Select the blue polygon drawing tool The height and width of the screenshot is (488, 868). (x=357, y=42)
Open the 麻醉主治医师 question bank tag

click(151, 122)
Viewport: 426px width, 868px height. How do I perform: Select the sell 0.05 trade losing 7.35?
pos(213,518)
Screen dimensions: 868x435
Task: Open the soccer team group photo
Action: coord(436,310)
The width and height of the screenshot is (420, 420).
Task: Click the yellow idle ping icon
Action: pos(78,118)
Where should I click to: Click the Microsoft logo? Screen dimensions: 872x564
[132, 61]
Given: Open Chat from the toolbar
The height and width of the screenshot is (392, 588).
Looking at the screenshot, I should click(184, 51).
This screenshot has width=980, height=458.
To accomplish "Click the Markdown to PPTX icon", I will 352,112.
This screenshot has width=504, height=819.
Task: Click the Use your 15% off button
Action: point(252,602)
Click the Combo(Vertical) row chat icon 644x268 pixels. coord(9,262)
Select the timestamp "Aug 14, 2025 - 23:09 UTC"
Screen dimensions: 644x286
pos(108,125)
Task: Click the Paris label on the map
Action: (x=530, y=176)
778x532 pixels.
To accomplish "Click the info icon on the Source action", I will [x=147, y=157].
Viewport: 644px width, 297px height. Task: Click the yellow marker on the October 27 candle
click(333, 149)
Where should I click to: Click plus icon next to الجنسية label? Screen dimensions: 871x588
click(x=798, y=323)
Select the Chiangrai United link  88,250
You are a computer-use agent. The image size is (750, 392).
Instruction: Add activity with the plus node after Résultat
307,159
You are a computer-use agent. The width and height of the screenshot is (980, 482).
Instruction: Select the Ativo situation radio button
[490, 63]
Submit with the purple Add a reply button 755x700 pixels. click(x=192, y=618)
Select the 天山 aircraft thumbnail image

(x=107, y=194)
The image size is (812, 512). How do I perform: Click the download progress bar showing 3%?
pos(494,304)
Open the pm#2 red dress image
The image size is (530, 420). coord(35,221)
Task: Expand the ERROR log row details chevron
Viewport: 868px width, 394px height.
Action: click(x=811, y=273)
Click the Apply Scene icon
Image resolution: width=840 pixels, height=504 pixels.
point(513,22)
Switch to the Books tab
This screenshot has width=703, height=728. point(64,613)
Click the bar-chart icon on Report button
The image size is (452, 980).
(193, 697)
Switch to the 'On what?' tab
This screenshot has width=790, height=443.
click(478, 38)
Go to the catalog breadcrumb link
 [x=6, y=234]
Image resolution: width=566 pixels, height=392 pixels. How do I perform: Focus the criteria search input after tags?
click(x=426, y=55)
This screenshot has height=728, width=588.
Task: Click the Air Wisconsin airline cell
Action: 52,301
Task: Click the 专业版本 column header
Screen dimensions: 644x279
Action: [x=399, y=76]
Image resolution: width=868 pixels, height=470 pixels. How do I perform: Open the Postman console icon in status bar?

*-*-*

* **Work instructions**
Output each line of the listing above that has "agent".

* **Written solution**
You are a computer-use agent. The image size is (750, 392).
You are a computer-use agent. The width and height of the screenshot is (980, 482).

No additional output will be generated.